WORK ITEM:
When the line with "The width and" turns up below, begin repeating exactly, and carry on through the line with "to Smith Pty"; no pictures go into the copy.

PROVIDED MATERIAL:

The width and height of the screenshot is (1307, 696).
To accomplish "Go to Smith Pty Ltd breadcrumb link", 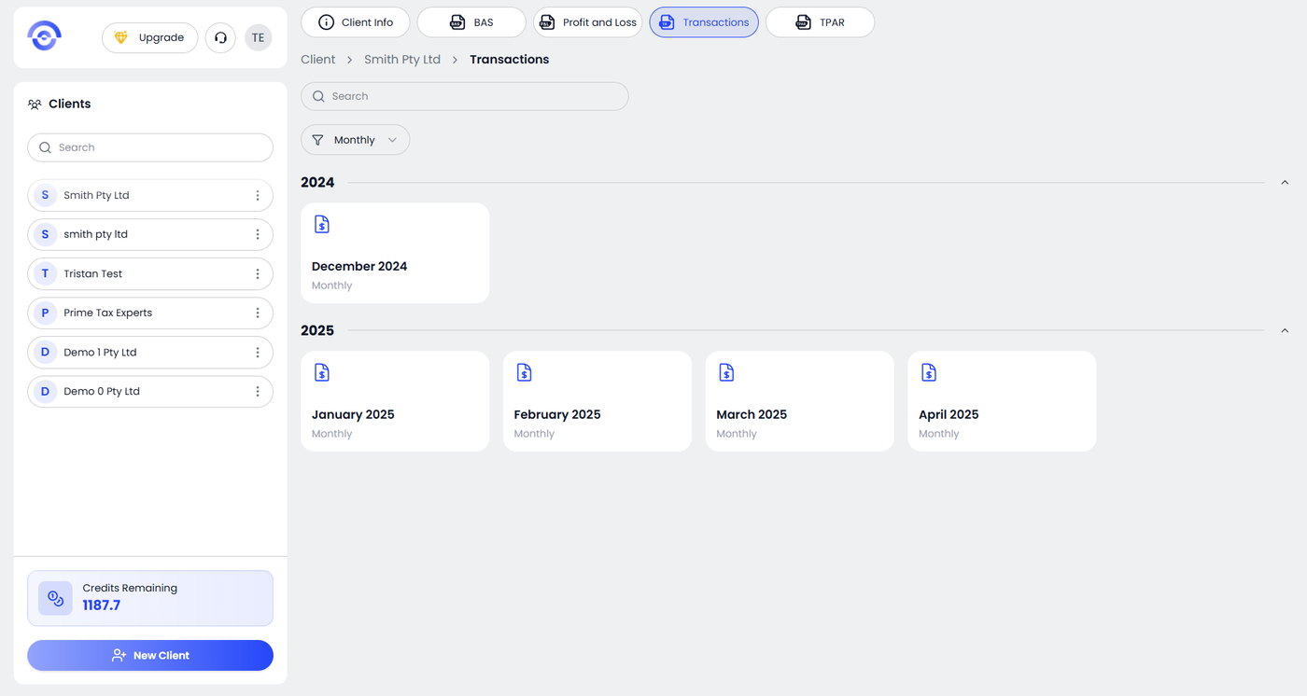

* * *

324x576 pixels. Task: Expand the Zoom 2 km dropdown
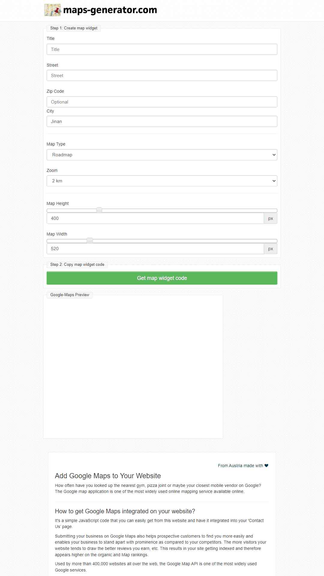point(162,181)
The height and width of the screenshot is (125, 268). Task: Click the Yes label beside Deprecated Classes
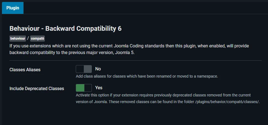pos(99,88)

YOUR RESPONSE:
The width and height of the screenshot is (1307, 696).
To accomplish "Go to Smith Pty Ltd breadcrumb link", 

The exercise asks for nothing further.